Prompt
After locating the line with "The height and width of the screenshot is (1080, 1920).", retype it and every later line exactly, stopping at the end of the records.

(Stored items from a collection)
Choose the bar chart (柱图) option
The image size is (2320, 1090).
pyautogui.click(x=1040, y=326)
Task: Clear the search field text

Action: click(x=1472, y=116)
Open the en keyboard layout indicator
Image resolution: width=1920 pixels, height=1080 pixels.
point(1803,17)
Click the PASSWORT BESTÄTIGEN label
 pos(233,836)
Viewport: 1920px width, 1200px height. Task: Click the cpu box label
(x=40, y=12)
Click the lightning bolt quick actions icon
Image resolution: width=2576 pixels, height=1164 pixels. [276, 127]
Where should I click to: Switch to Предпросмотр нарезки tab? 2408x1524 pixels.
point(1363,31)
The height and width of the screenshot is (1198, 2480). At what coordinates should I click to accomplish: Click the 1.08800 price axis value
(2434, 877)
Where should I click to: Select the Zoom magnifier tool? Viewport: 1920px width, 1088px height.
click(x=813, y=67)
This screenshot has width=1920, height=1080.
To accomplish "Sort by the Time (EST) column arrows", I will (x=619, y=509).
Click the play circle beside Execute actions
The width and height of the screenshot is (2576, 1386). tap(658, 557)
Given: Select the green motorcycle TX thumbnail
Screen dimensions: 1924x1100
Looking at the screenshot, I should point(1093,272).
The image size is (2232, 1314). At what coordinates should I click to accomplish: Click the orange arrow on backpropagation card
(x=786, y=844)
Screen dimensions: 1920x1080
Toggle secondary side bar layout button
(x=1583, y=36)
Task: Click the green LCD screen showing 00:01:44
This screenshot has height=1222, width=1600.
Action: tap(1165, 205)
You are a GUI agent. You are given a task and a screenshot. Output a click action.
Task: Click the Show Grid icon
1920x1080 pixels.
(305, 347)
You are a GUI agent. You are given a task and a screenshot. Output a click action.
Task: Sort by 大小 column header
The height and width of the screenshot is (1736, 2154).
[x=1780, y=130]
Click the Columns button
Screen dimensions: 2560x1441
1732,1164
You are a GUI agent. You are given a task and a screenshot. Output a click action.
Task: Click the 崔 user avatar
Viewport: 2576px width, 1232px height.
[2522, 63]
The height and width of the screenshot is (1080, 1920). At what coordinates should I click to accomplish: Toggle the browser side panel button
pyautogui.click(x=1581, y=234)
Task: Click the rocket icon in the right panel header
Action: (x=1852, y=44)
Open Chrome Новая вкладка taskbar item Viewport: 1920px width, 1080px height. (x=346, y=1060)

Answer to this problem
The height and width of the screenshot is (1080, 1920). At what coordinates should I click to accomplish: Toggle the browser side panel button
pyautogui.click(x=1581, y=234)
Task: Click the rocket icon in the right panel header
Action: (x=1852, y=44)
Open Chrome Новая вкладка taskbar item Viewport: 1920px width, 1080px height. (x=346, y=1060)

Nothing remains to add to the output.